Spending on health care is soaring for local communities in Massachusetts.
Since 2001, health care spending has nearly doubled, squeezing budgets and forcing cities and town to cut back in other areas, from public safety to government services.
The rising costs have also increased pressure on calls for property tax increases.
Employee health care costs in cities and towns shot up by 85 percent — from an average of $2.5 million in 2001 to $4.7 million in 2006, according to an analysis by The Boston Sunday Globe.
The steadily increasing costs have sent local communities scrambling to meet the rising demand.
In Weston, heath care costs are up more than 120 percent, one of the big reasons why the town decided to seek a $1.1 million property tax override from voters last year.
In Amesbury, health care costs have doubled to $4.9 million and the town had opted to delay filling as many as 10 open jobs.
And in Stoneham, health care costs have soared 130 percent since 2001, an increase of about $500,000 to $1 million – eating up virtually all of the town’s new revenue each year.
“That extra $500,000 we could have had would definitely save 10 positions a year,” said Stoneham town accountant Ronald Florino.

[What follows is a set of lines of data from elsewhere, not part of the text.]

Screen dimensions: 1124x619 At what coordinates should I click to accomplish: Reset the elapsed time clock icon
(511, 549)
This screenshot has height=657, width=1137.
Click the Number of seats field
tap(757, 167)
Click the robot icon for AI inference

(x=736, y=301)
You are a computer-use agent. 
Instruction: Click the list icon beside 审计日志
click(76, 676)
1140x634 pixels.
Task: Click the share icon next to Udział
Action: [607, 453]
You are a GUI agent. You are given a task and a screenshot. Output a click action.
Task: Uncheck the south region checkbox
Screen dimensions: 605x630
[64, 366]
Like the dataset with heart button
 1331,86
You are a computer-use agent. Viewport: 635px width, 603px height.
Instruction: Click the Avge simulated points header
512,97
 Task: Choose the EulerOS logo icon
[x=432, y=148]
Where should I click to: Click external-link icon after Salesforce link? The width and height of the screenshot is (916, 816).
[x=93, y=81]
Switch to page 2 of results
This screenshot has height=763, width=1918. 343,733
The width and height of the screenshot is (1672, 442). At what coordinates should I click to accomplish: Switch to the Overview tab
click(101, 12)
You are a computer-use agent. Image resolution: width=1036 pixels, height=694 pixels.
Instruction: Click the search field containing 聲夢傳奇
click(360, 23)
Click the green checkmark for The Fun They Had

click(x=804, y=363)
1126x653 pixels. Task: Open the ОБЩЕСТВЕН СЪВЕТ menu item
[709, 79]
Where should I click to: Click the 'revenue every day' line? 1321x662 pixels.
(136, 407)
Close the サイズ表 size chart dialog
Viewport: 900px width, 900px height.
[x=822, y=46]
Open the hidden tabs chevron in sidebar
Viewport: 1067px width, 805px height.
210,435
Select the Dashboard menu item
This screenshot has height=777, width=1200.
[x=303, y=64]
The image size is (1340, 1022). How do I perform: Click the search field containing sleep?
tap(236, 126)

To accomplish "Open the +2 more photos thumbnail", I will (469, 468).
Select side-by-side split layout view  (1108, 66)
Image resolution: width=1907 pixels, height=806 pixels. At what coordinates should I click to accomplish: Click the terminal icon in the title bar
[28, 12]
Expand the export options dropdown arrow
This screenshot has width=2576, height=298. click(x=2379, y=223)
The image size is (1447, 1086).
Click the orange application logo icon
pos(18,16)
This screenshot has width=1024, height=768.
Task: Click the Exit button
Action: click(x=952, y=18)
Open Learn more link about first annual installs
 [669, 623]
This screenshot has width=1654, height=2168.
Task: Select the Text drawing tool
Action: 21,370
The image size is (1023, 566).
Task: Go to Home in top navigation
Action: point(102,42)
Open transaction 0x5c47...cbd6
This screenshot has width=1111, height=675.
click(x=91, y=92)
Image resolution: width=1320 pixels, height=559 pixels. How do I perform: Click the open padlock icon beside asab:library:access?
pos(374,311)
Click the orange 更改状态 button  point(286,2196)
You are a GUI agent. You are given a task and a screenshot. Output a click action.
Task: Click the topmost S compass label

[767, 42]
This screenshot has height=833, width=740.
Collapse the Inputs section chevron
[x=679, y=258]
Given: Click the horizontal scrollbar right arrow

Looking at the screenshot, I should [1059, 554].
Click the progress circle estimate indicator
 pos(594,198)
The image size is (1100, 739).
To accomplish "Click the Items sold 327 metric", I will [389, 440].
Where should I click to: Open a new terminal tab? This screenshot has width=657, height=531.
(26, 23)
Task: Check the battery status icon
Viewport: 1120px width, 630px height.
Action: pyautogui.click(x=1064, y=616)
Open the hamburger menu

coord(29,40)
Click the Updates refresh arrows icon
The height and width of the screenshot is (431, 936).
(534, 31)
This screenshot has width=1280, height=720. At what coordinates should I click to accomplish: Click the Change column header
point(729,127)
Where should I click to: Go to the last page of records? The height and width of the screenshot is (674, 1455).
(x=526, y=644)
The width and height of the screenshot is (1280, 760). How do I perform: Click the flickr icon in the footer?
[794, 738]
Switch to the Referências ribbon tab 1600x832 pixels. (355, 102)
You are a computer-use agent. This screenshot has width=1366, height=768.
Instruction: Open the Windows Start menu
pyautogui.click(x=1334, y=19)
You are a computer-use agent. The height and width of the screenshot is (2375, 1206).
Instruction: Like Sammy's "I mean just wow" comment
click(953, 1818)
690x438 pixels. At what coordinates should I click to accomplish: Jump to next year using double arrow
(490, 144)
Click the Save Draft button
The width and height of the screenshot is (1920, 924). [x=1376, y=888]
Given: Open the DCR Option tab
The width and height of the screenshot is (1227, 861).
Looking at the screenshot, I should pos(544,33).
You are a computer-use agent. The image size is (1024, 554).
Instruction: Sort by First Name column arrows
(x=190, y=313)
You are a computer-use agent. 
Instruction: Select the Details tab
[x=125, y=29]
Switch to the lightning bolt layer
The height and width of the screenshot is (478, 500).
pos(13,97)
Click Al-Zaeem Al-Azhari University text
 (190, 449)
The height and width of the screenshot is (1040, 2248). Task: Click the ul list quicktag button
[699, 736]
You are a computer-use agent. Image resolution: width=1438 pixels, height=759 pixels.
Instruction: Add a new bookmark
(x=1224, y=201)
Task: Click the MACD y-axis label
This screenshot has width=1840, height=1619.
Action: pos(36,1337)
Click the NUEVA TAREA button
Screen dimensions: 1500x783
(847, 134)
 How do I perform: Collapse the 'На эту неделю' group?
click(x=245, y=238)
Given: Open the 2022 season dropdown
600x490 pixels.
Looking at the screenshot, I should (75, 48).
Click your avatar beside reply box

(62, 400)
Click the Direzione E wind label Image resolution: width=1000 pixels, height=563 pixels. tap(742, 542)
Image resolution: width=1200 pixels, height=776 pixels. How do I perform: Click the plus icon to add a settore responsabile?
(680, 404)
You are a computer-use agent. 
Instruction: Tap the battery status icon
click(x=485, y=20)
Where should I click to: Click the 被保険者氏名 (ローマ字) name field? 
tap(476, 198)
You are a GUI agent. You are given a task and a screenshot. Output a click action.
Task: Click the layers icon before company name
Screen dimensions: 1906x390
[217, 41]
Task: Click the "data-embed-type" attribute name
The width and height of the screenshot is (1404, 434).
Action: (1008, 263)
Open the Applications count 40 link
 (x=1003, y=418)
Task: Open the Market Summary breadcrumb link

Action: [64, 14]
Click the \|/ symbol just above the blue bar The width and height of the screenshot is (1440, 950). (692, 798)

The town has already eliminated about 12 jobs in the fire and police departments, trimmed hours for other employers and cut services.
On average, health care now eats up 9 percent of municipal budgets, up from 6 percent in 2001.
“Escalating prices are absorbing a larger share of revenue growth, which means fewer resources for other services, which puts more pressure on property taxes,” according to Samuel R. Tyler president of the Boston Municipal Research Bureau, a government watchdog group.
“It is the biggest fiscal crisis facing every city and town in Massachusetts,” he added.
Tyler is among a group of municipal leaders, unions and public retirees pushing for legislation to reel in rising health care costs.
Gov. Deval Patrick has also proposed similar legislation.
The group wants to give communities the option of joining the state’s health care plan, the Group Insurance Commission, as long as 70 percent of a community’s unions agree.
The larger state plan has held increases to 54 percent over the past four years compared to the average 85 percent hike in local communities.
Its size also gives the state plan more clout in negotiating deals with insurers and doctors.